Additionally, I go through numerous episodes of cognitive restructuring or reframing, as a problem-focused strategy that involves the identification of alternative ways of looking at or experiencing the challenge at hand. This strategy is ideal for me since it helps me to identify ways of changing my relationship to the stressor when I cannot change the state of the stressor itself. At times I exercise for forty-five minutes before getting ready for work.
Sometimes, I do this following a late night of studying. At other times, I adopt an all-or-nothing attitude whereby I sleep in until I am ready to get up, and then blame everything on my environment.
Alternatively, I get up and exercise for thirty minutes because I know that those few minutes of exercising are more useful to me than sulking about my altered exercising routine. My grieving reactions are acknowledged by Carver (2010), who claims that an individual’s ability to use reframing as a coping mechanism has been linked to the personality trait of optimism.
I use my second grieving mechanism, relaxation breathing, daily. This strategy was developed and proposed as one of the best methods for dealing with grief (Herbert, 2010). Although I have never developed a full-fledged meditation practice, I practice relaxation breathing every day and use it often for “minis” (a version of relaxation breathing that requires less than two minutes).
Relaxation breathing works by stimulating the parasympathetic nervous system (Laureate, 2012) and is sometimes referred to as the “rest and digest” response. It calms and re-centers me no matter where I am and what I am doing.
I also engage in physical exercises including work-out at the gym, hiking, walking with friends at a local park, playing on the slide with clients, and yoga, which has taught me how to breathe and relax my mind from the everyday hustles of life. I also like to picture myself in what I believe are serene environments, such as Bermuda, to help me relax and calm my nerves.
Problem-focused and biology focused coping mechanisms have worked for me because I have changed my mind set to make sure that I can utilize these mechanisms to reference them for clients. I have learned that being spiritual and employing stress coping mechanisms has changed my life. Sometimes I am faced with stressful moments, but I remind myself that if I cannot change the cause of the grief, then it is not something to stress out about.

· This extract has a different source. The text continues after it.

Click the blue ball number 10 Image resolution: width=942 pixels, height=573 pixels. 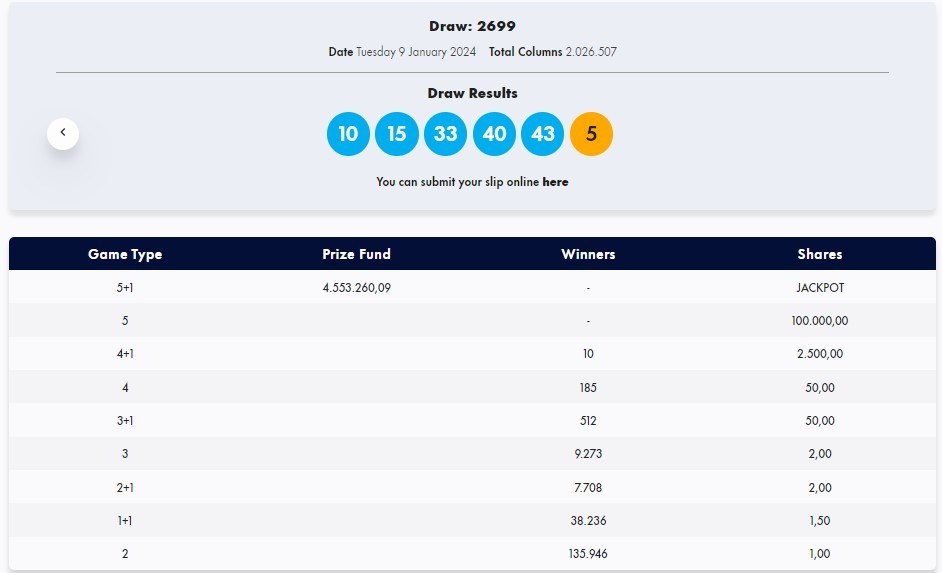348,134
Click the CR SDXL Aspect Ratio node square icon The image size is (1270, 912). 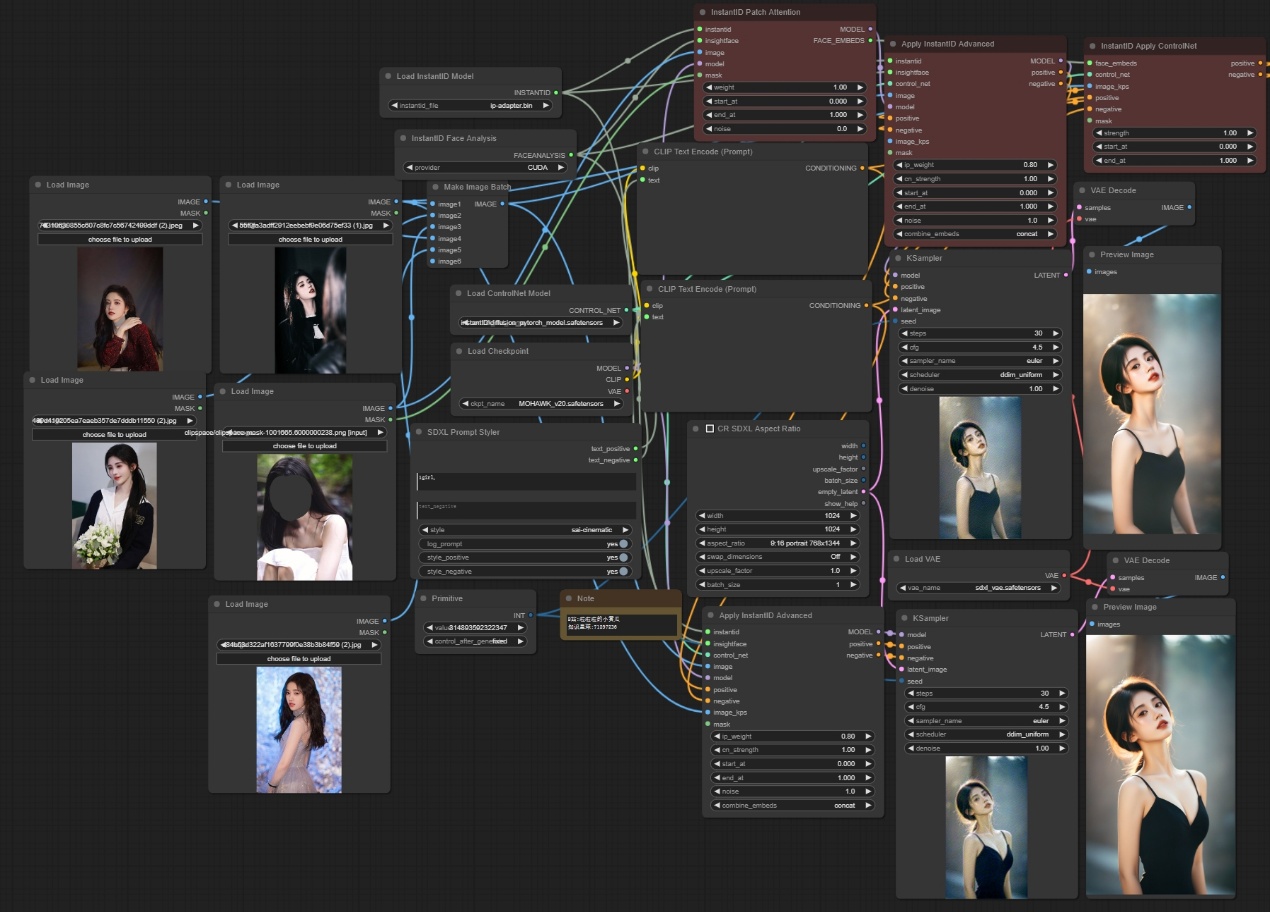click(x=710, y=428)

Emotion-focused coping can be a good mechanism to utilize. Lazarus and Folkman (1984) define the mechanism as involving cognitive processes focused at lessening the emotional distress of an event which includes escape, avoidance, distancing, and self-controlling. Sometimes when people are in a relationship, and one of the partners causes undue stress, the other partner distances himself or herself by not talking as often or hanging out with them.
When the individual has not accepted responsibility for the action that has been caused, the person sometimes avoids facing the consequences or problems which will indeed cause stress.
Positive, meaning-focused, and spiritual coping mechanism works for people who have a spiritual background. This mechanism is good for an outreach program from church members. When people devote their energy in something positive, it normally produces happy endorphins.
Boelen, P. A., & van den Bout, J. (2005). Complicated Grief, Depression, and Anxiety as Distinct Postloss Syndromes: A Confirmatory Factor Analysis Study. Am J Psychiatry, 162, 2175-2177.
Chochinov, H., & Holland, J. (1990). Bereavement: A Special Issue in Oncology. New York: Oxford University Press.
Dhabhar, F. S. (2011). A Hassle a Day May Keep the Doctor Away: Stress and the Augmentation of Immune Function. Integrative and Comparative Biology, 42(3), 556-564.
Schnider, K. R., & Elhai, J. D. (2007). Coping Style Use Predicts Posttraumatic Stress and Complicated Grief Symptom Severity Among College Students Reporting a Traumatic Loss. Journal of Counseling Psychology, 54(3), 344–350.